Tuesday, May 9

Near death on the 17:27 to Cardiff Central
Last night, my friend Al and I escaped the horrors of daily office life to catch the train back home to our respective pads in Europe's youngest capital for an evening of risotto-making and knitting (me) and smoking wackety backy, bonking and whatever else it is that 20-somethings do (him).

It was a train with rows of two seats on one side, an aisle, then rows of three seats. I chose the three-seat side as you get a great view of: this castle, the River Taff and a field full of bunnies. It was nice to have a bit of leg room for a change. We sat on either end of the three seats and put our bags in the middle. It was a sunny day, the windows were open and we were full of home-time good vibes. Lovely.

We'd just left the glamourous location of Treforest and the train was picking up speed, when suddenly, there was a deafening noise that sounded like an explosion. The whole carriage went silent, fearing the worst. Surely there weren't bombers on the Valley Lines service to Merthyr Tydfil?

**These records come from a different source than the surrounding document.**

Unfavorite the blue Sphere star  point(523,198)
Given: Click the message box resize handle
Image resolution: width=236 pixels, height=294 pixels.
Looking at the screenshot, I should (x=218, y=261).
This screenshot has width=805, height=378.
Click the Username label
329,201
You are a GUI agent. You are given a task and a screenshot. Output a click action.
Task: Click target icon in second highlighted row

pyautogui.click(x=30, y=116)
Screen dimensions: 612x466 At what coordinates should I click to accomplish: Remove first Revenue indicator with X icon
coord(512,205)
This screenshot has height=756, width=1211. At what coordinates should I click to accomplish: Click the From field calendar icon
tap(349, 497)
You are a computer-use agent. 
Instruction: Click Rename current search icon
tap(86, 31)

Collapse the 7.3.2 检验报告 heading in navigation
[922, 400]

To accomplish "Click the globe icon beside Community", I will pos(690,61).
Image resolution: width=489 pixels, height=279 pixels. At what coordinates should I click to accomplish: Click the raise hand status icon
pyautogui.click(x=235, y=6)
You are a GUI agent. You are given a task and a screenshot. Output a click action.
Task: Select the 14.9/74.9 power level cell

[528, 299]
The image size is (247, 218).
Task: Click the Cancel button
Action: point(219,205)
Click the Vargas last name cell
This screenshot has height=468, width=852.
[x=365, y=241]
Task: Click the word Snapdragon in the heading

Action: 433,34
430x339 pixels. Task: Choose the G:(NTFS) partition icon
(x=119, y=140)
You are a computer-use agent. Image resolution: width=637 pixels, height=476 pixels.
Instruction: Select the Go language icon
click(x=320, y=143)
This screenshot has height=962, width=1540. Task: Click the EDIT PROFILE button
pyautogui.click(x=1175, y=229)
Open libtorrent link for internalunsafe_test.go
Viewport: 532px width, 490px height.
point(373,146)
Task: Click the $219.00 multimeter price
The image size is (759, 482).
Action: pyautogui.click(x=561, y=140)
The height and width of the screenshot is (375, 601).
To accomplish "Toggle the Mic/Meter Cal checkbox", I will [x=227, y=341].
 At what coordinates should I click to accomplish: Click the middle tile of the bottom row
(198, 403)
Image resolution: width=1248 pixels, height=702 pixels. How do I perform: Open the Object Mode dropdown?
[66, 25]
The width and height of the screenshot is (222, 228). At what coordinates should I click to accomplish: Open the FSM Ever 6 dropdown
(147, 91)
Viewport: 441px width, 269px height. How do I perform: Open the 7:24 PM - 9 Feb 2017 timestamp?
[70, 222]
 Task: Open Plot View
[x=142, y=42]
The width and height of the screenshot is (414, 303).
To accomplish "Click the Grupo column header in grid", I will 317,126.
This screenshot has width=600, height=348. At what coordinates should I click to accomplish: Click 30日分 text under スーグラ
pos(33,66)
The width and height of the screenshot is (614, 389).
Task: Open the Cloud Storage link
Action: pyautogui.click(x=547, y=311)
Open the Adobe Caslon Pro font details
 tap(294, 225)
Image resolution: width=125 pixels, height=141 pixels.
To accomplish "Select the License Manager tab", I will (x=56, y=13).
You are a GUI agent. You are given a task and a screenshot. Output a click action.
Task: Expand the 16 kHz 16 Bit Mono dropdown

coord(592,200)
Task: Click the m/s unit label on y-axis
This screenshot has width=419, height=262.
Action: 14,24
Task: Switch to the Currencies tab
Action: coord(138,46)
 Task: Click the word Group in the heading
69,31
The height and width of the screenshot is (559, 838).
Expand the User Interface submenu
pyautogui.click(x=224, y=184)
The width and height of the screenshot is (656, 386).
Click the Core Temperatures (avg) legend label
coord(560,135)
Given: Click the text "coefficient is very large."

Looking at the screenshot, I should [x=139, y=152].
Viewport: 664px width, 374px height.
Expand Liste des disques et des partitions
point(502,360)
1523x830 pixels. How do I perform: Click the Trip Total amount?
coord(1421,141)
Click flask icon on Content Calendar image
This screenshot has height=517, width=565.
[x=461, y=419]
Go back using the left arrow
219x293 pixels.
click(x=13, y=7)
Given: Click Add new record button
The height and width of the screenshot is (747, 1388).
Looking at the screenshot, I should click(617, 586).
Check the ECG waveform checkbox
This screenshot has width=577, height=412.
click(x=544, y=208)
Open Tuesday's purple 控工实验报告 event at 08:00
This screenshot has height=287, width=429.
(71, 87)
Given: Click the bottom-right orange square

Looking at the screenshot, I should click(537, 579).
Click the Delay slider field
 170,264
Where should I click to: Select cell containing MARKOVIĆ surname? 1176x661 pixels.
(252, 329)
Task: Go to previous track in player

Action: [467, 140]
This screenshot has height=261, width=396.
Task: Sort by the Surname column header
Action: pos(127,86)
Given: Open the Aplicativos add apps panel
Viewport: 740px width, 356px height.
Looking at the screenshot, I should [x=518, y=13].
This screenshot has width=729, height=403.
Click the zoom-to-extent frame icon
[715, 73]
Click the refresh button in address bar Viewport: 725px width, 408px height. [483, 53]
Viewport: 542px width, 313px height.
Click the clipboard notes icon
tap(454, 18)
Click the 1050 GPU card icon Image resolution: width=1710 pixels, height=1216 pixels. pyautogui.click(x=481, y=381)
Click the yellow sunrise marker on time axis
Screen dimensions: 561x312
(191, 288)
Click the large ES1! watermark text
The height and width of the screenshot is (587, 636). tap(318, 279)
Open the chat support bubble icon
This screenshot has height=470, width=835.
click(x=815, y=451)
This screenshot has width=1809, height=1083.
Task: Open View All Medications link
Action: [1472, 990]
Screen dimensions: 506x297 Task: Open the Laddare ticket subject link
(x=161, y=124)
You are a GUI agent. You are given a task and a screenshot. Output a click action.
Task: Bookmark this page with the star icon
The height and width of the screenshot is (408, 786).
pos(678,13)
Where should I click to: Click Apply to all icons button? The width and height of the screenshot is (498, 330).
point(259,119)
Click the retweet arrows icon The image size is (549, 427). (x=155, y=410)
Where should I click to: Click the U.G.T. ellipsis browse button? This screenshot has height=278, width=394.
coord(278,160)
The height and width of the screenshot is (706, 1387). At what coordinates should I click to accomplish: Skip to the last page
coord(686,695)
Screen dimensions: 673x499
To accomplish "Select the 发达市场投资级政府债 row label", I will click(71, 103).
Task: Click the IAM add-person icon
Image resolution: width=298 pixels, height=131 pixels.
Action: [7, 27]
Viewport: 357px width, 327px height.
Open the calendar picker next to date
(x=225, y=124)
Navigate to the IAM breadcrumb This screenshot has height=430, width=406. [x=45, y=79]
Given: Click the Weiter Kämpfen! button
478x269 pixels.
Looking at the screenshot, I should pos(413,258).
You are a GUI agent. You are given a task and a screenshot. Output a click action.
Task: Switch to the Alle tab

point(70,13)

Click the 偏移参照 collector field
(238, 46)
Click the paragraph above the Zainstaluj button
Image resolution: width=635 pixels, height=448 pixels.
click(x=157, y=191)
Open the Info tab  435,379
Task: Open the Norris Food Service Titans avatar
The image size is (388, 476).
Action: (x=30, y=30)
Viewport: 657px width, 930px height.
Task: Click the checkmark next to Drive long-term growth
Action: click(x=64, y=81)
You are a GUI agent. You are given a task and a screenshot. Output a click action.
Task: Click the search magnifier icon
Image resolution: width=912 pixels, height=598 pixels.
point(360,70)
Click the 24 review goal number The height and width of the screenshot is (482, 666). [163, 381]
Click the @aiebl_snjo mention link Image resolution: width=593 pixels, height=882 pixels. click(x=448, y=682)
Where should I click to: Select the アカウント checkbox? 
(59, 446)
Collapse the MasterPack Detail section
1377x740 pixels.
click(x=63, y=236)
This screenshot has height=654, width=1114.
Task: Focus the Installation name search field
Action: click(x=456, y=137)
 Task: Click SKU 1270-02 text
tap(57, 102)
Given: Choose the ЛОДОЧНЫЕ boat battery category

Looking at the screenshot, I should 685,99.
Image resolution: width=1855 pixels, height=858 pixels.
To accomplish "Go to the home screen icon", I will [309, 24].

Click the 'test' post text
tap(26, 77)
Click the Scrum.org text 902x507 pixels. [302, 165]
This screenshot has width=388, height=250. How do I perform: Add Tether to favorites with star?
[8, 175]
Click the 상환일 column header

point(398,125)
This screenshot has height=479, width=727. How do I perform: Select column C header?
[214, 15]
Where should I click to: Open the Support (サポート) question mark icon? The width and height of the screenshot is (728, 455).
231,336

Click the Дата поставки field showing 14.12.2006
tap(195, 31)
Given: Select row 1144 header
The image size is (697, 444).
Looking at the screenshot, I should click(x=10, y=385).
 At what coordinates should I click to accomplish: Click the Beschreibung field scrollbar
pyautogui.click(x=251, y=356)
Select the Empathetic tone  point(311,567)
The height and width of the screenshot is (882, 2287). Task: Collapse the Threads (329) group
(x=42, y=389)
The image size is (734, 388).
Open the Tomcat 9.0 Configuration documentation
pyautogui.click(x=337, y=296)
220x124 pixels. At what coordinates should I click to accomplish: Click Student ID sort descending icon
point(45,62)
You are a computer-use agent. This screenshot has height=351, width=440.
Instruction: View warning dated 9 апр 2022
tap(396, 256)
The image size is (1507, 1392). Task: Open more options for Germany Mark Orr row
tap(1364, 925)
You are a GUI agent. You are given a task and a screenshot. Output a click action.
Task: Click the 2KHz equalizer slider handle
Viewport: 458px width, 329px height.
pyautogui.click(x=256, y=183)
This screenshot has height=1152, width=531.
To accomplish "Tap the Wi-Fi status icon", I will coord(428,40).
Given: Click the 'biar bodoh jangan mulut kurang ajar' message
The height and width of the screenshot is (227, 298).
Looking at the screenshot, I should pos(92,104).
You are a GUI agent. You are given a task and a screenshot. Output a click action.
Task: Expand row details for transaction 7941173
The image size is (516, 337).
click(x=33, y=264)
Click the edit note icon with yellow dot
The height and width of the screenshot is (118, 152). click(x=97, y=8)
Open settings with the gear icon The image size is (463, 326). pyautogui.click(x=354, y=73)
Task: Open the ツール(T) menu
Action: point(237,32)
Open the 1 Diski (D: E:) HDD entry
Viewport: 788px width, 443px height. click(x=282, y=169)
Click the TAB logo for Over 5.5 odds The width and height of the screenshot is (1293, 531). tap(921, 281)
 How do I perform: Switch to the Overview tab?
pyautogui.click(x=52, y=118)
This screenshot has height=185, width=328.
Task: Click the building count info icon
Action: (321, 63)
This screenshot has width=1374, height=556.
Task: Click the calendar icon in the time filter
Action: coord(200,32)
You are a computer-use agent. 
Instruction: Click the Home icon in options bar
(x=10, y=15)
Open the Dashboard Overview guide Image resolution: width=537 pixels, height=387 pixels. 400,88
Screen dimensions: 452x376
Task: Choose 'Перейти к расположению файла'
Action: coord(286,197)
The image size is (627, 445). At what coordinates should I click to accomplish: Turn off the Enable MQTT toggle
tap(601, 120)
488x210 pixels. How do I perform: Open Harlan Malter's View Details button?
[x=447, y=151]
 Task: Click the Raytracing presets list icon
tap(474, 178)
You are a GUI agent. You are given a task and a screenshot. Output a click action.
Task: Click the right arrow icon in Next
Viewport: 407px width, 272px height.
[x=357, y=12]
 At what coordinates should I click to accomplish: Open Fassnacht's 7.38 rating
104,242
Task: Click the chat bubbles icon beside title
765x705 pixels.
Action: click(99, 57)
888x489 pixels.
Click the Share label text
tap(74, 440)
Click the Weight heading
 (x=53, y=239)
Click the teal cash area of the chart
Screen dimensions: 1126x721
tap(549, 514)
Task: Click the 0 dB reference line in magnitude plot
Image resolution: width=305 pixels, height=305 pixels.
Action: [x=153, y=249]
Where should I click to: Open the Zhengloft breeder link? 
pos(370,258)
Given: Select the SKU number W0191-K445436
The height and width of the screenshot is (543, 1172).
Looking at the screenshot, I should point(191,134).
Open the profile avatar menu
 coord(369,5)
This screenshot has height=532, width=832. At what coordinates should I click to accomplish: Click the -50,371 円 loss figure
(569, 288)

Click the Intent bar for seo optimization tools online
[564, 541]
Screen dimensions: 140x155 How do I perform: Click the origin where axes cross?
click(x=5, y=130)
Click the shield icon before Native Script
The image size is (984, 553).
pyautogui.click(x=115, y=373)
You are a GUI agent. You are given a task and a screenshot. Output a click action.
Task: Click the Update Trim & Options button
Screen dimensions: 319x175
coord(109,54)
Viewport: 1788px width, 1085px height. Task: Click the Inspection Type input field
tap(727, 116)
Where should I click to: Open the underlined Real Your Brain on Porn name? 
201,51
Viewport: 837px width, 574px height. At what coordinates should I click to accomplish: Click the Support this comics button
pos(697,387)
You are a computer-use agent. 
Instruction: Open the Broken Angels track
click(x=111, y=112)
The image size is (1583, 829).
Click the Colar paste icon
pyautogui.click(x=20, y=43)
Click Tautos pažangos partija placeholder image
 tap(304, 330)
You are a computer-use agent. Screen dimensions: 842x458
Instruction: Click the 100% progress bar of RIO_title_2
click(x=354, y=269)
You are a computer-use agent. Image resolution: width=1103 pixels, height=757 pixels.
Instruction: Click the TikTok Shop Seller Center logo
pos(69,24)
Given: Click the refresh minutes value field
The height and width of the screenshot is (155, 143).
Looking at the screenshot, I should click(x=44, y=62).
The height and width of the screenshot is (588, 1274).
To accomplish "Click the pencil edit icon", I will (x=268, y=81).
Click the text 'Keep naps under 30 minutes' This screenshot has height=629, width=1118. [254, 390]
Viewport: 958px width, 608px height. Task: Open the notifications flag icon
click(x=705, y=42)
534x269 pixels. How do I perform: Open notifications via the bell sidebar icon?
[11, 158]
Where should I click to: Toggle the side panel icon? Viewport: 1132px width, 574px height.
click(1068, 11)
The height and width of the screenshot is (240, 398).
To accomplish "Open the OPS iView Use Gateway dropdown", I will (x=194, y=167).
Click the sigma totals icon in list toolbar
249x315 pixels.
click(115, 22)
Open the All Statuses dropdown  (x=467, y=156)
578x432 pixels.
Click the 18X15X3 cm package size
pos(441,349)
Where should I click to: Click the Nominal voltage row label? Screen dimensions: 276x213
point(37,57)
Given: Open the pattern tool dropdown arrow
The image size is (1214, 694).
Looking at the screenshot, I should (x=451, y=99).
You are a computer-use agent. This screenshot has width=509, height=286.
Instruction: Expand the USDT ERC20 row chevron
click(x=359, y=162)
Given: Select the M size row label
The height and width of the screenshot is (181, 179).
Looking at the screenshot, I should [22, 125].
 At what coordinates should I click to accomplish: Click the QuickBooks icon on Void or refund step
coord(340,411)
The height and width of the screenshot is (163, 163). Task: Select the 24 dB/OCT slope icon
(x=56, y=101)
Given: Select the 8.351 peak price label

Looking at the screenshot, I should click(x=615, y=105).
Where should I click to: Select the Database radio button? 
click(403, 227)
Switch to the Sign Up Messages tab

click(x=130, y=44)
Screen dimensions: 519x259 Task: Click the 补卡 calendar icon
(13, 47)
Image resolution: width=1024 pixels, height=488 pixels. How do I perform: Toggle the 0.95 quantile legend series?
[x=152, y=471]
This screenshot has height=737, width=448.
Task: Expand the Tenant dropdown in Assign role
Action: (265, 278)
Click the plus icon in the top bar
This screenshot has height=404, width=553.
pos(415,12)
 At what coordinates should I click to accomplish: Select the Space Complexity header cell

A bit shell-shocked, Al looked down at the seat next to us. Right in the middle of it was a rock the size of a clenched fist. The banging had been the rock. Crashing against the open window, bouncing off the ceiling, then landing erm... a stone's throw... away from our heads.

A few inches to the left or a few inches to right and either one of us could have been a goner in a Goliath stylee.


  1. Anonymous9:35 pm

    Blimey. I assume it was some turd who threw it through the window?

  2. Make sure you sue. REmember: where there's blame, there's a claim.
    Hope you're not too shaken. Do you feel like you're looking at life with a new found vim?

  3. Al was being a little irresponsible there: by starting to get stoned on the journey home he put your life in danger.